Uma mensagem para o mundo

Belém celebra o Natal pela primeira vez em dois anos sem festividades públicas. É doloroso para nós desfazermos nossos rituais; Não tivemos escolha.

O genocídio está a desenrolar-se em Gaza e, como pessoas que ainda vivem na terra natal do Natal, não podemos fingir o contrário. Não pudemos celebrar o nascimento de Jesus, mas crianças da sua idade morreram nos escombros.

Celebrar esta época não significa que as estruturas de guerra, genocídio ou apartheid tenham terminado. Pessoas ainda estão sendo mortas. Ainda estamos sitiados.

Em vez disso, a nossa celebração é um acto de resiliência – uma declaração de que ainda estamos aqui, que Belém continua a ser a capital do Natal e que a história que esta cidade conta deve continuar.

Numa altura em que o discurso político ocidental utiliza cada vez mais o Cristianismo como uma arma como um marcador de identidade cultural – muitas vezes com a exclusão de pessoas nascidas no Cristianismo – é essencial regressar às raízes desta história.

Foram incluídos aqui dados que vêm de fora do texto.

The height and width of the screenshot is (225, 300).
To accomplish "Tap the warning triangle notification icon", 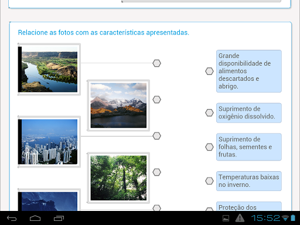I will click(x=240, y=218).
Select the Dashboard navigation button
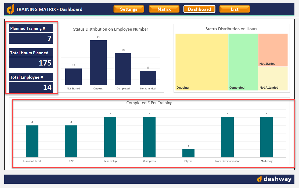Screen dimensions: 299x188 199,9
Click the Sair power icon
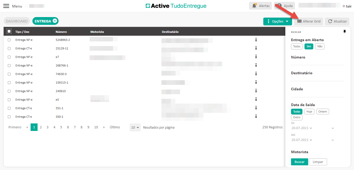Screen dimensions: 354x170 click(344, 6)
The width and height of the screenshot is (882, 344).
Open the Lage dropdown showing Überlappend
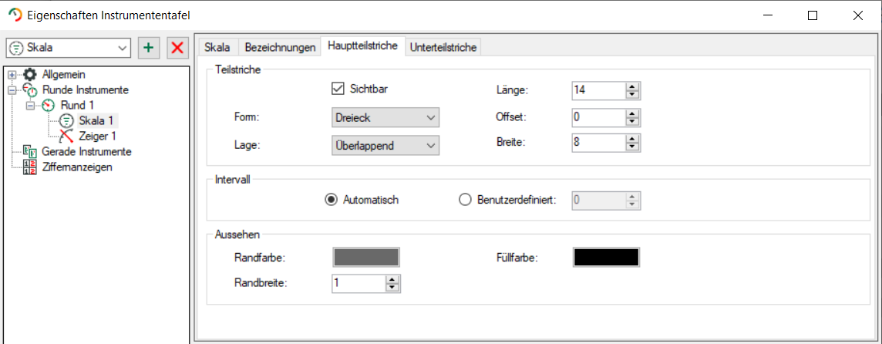click(x=385, y=144)
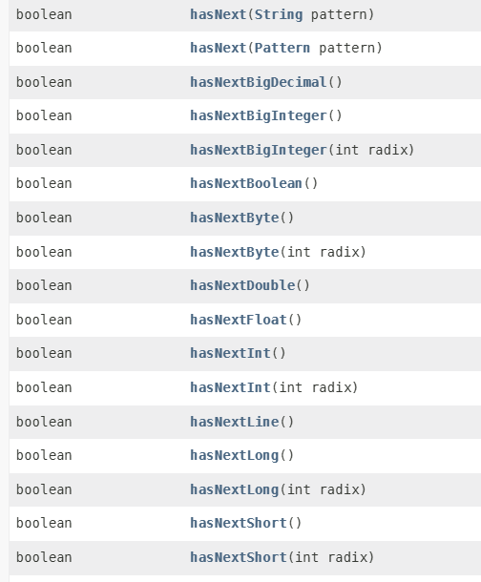Open the hasNextBoolean() method link

pos(245,183)
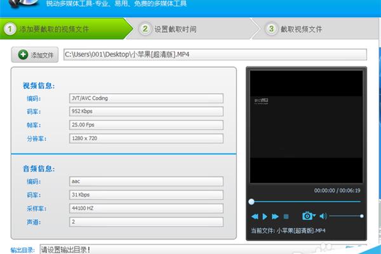The image size is (381, 254).
Task: Click the rewind playback icon
Action: pyautogui.click(x=255, y=217)
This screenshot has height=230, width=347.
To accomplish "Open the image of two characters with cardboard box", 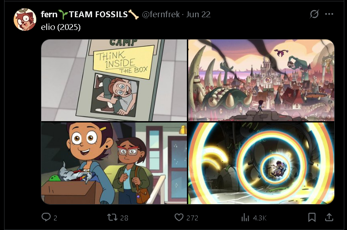I will click(114, 163).
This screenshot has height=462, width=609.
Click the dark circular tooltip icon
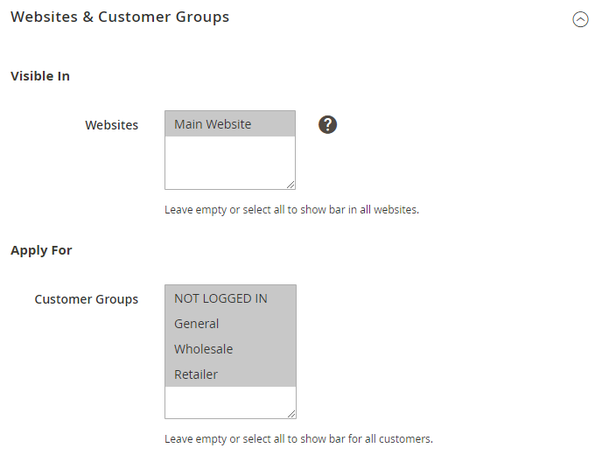pyautogui.click(x=327, y=124)
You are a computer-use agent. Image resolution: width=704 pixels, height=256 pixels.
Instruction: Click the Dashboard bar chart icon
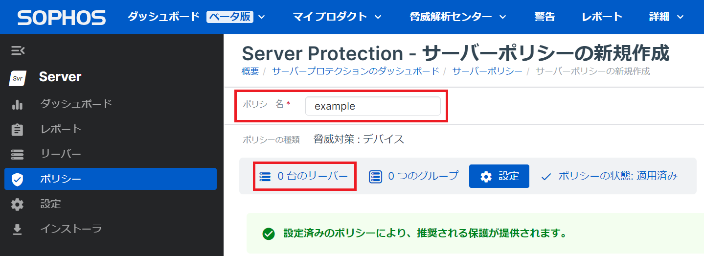point(18,104)
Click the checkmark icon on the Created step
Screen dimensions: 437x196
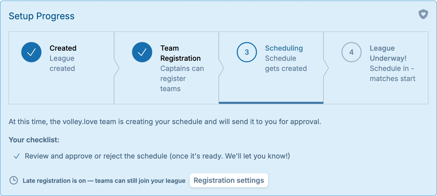[x=31, y=52]
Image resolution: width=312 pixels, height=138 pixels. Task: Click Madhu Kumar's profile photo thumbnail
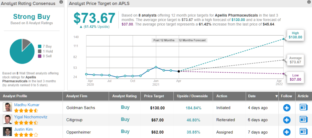coord(7,107)
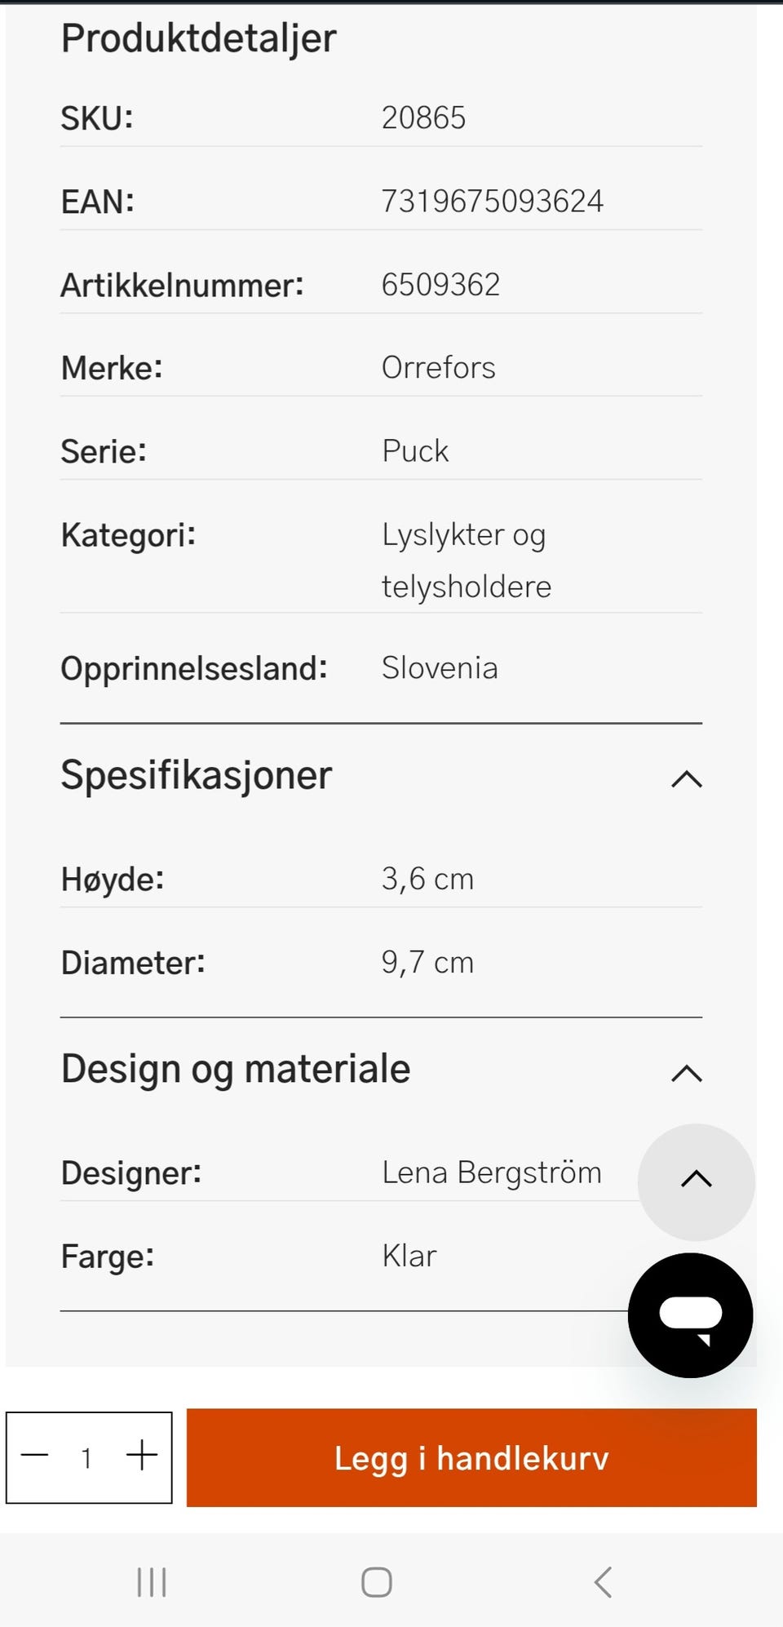Tap the Design og materiale heading
Viewport: 783px width, 1627px height.
pos(236,1069)
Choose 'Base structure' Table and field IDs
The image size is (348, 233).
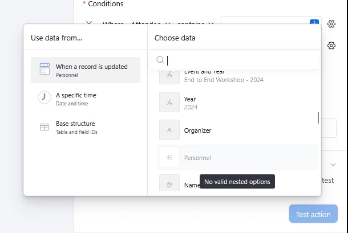point(86,128)
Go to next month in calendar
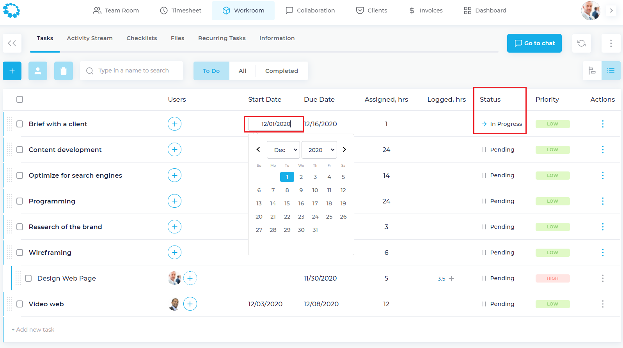This screenshot has width=623, height=348. pyautogui.click(x=344, y=150)
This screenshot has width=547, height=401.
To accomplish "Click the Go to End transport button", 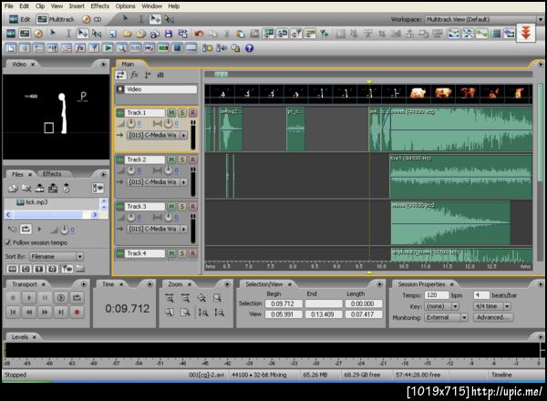I will pos(60,312).
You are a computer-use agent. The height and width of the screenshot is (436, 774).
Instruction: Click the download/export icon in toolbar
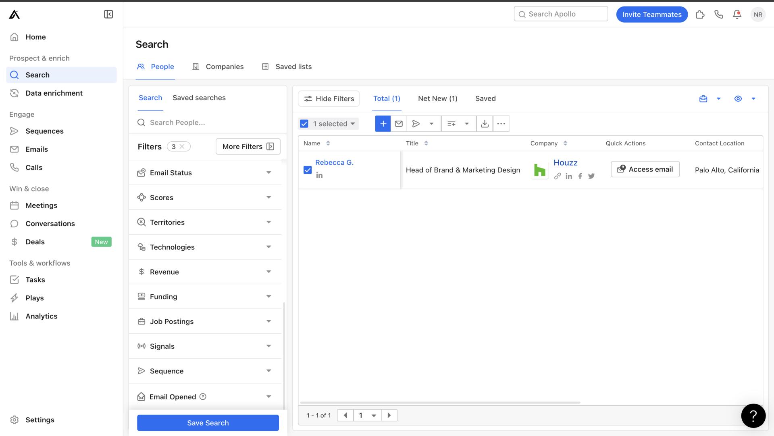(484, 124)
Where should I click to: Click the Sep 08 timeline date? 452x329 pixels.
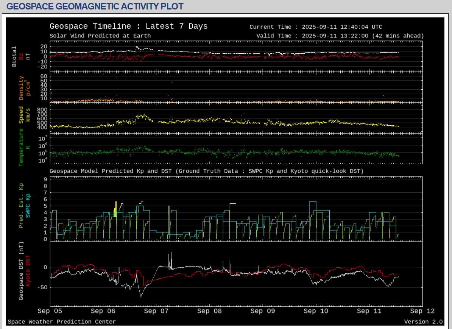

Neste Natal, o nosso convite à igreja global, e aos cristãos ocidentais em particular, é para lembrarmos onde a história começou. Lembrar que Belém não é um mito, mas um lugar onde ainda vivem pessoas. Se o mundo cristão quiser honrar o significado do Natal, deve voltar o seu olhar para Belém – não uma cidade imaginária, mas uma cidade real, cujo povo ainda clama por justiça, dignidade e paz.

Recordar Belém significa que Deus está ao lado dos oprimidos – e os seguidores de Jesus são chamados a fazer o mesmo.

As opiniões expressas neste artigo são de responsabilidade do autor e não refletem a posição editorial da Al Jazeera.